Джаззар гневался, зная, что Ливан ему недоступен, пока его племена в мире между собой. Еще года три он не переставал сеять раздоры на Ливане, оказывая свое покровительство эмирам Сулейману и Аббасу, родственникам и соперникам Бешира. Масса народонаселения в этот раз отстояла своего князя, пока паша, видя, что при этих проделках не поступало в его казну ни одного пиастра подати с Ливана, согласился, наконец, по ходатайству своего банкира из евреев Хаима, признать эмира Бешира князем ливанским под условием взноса 400 тыс. пиастров за недоимки прошлых лет и полумиллиона ежегодной подати (1803 г.).
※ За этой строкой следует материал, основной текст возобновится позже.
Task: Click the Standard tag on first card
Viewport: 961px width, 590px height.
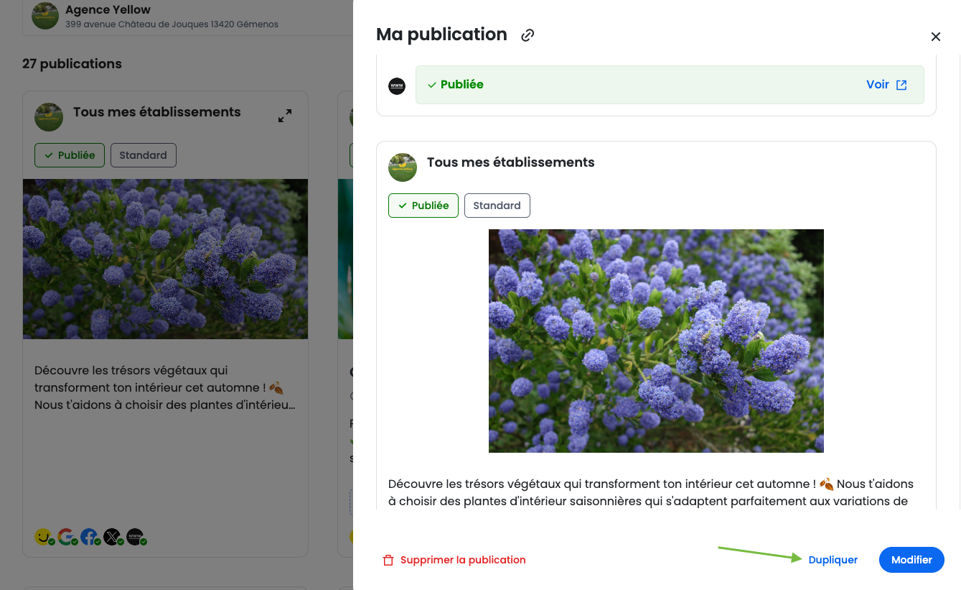Action: [143, 155]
За год до своей смерти Джаззар успел опять исходатайствовать у Порты Дамасский пашалык, поручась в безопасности каравана
[158]. Караван он вверил Сулейман-паше, тому самому, который за несколько лет перед тем подвергался опале по случаю любовного заговора невольниц Джаззаровых с мамлюками, а потом, поскитавшись несколько лет в кочевьях бедуинов, успел опять войти в милость к Джаззару и получить начальство над его войсками в разных экспедициях. Жителям Дамаска, которые в первый и во второй раз его управления жаловались на него в Порту или закрывали ему ворота своего города, он отомстил огромными гонениями и собрал контрибуцию со всей области весьма простым средством: с каждого муселима, начальника округа или участка, он требовал известной суммы в положенный срок, предоставя ему или платить из своего кармана, или взыскать по своему усмотрению с жителей. С бедуинов, которые пасли свои стада в пашалыке, было трудно добыть денег. Джаззар забрал у них разом 100 тыс. голов лошадей, верблюдов, рогатого скота и насильно заставил городских жителей раскупать этот скот, а хозяевам предложил выкупить свою собственность по взаимному согласию с приобретателями.Аккский пашалык давно уже ознакомился с финансовой системой своего паши. Вся торговля была в его руках. В старину торговля пользовалась полной свободой в Турции; но в [XVIII] столетии и правительство османское, и паши в областях стали вводить монополию на некоторые продукты. Шейх Дахир эль-Омар почерпал в монополиях средства для своих великих замыслов. Джаззар при помощи своего банкира Хаима, которому шутя однажды отрубил нос и ухо, распространил систему своего предшественника не только на все продукты, но даже на все дела по управлению. Так, например, он отдал на откуп градские думы (диван-машвара), предоставя откупщику назначать там членов и секретарей, которые раскупали должности по условленным ценам. Даже чудовищное право взимания контрибуции с городов однажды или дважды в год отдавалось на откуп. Откупщик выбирал по своему усмотрению горожан и купцов или их детей и терзал их, доколе не уплачивалась требуемая с каждого сумма. В Бейруте помнят еще, как целые семейства бросались в море, чтобы избавиться от своих мучителей… При таких подробностях, которые покажутся преувеличенными тому только, кто незнаком с турками не в столице, но в областях османских, излишним кажется входить в рассуждения. Они всего лучше пояснят нынешнее моральное и материальное состояние Сирии.
Никто здесь не проклинает памяти Ахмеда Джаззара. В народе сохранилась слава о его могуществе, о его богатствах, о смелом и упорном его нраве. Самые его причуды, его кровавые потехи, кары, которым подвергались целые области, все это сильно поразило воображение азиатов. ’Удивление и страх, посеянный Джаззаром, предостерегли память тирана от укоризны народной. Азиат искони покоряется могуществу, в чьих бы оно ни было руках. В жестокостях своего властелина он видит неминуемые приговоры судьбы, на которые он роптать не привык. Красивая мечеть, построенная Джаззаром в Акке, с гостиным двором, с великолепным фонтаном призывает на близлежащую могилу раба божия Ахмеда благословение правоверных.
Он скончался в апреле 1804 г. Мы видели, каким образом боснийский беглец, бродяга Ахмед, успел собственным гением сделаться знаменитым пашой Джаззаром, или — по переводу — пашой-резником. Если Джаззар служит выражением тогдашнего политического образования края, то и обстоятельства, последовавшие за его кончиной, послужат к тому, чтобы вернее оценить отношения самой Порты к этой области и степень ее влияния на судьбы Сирии.